Toen het onoverwinnelijk geachte Rusland in 1856 de Krimoorlog van Frankrijk en Engeland verloor, werd aan alle Russen, inclusief de tsaar, duidelijk dat er veel schortte aan de grootheid van Rusland. Het tsarenrijk zou opnieuw een periode van grote hervormingen doormaken en zag zich tot op zekere hoogte opnieuw in de positie van leerling van Europa geplaatst.
Maar de rol van Nederland als leermeester was toen vrijwel geheel uitgespeeld aangezien ons land zelf een achterstand op technisch en industrieel gebied had opgelopen. Het belang van de dynastieke band van de Oranjes met de Romanovs verminderde. Rusland had in 1830 de afscheiding van België niet tegen kunnen houden.
Anna Pavlovna had als koningin van Nederland in 1848 meegemaakt dat haar echtgenoot de macht over de Nederlandse staat had moeten overdragen aan bet parlement. Zij overleed in 1865. De liberale en socialistische partijen die in Nederland ontstonden, hadden veel kritiek op de expansionistische Russische buitenlandse potitiek en op bet voortbestaan van de tsaristische autocratie.
Het tsaar Peter huisje bleef bewaard en werd zelfs door tsaar Nicolaas II van een nieuw stenen omhulsel voorzien, maar de honeymoon in de Nederlands-Russische betrekkingen was voorbij. Toen Nicolaas in 1911 de stad Zaandam een standbeeld van tsaar Peter als timmerman aanbood, bleven de socialisten in die stad weg bij de onthulling ervan. Rusland was volgens hen het rijk van het kwaad waar de arbeiders wreed onderdrukt werden.
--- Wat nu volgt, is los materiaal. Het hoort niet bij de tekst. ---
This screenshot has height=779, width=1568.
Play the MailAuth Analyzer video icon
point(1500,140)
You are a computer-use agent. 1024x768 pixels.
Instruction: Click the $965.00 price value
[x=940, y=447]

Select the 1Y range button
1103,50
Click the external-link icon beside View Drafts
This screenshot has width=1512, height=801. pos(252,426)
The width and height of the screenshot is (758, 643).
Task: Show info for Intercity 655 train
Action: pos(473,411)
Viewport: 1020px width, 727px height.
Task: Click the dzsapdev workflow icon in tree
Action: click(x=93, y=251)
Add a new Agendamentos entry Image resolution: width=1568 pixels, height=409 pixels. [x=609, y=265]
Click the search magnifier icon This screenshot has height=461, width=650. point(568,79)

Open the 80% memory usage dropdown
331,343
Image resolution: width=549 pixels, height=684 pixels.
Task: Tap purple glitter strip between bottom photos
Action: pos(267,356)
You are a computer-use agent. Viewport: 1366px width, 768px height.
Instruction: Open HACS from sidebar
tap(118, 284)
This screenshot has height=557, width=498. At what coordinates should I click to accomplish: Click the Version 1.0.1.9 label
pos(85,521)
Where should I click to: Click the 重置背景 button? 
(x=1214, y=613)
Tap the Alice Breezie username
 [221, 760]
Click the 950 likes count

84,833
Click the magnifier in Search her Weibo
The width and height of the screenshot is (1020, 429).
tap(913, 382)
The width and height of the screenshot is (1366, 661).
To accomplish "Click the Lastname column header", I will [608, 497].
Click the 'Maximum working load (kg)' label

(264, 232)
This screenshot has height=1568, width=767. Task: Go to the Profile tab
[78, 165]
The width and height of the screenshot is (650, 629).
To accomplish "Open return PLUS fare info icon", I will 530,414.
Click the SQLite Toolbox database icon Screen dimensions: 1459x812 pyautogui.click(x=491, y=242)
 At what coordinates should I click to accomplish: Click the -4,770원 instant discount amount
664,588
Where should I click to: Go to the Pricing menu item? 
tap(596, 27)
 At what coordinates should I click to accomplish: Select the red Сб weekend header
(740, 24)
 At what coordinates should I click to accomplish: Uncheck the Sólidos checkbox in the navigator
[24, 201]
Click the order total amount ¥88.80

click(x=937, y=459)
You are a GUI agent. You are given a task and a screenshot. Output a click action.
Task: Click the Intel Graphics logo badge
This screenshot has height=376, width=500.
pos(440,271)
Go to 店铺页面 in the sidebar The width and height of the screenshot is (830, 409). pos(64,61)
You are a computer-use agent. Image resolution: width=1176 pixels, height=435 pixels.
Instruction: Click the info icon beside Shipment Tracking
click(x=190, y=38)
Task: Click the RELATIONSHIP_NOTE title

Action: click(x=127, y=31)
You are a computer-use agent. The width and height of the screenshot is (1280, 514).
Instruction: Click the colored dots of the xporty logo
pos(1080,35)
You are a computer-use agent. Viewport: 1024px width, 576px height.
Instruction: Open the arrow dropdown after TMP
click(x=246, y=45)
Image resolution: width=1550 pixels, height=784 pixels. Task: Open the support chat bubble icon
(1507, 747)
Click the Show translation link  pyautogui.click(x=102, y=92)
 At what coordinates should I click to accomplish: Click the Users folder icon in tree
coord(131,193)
Deze gewijzigde omstandigheden weerspiegelden zich ook in de geschiedschrijving over Peter de Grote. De Nederlanders leverden daaraan geen grote bijdrage meer in de 19de eeuw. De Russische historici schiepen een subtieler en contrastrijker beeld van Peter de Grote, van zijn hervormingen en zijn relaties met het Westen. Het idee dat Peter Nederlands licht in de Russische duisternis had gebracht en op die manier achterlijkheid door beschaving zou hebben vervangen, verdween naar de achtergrond.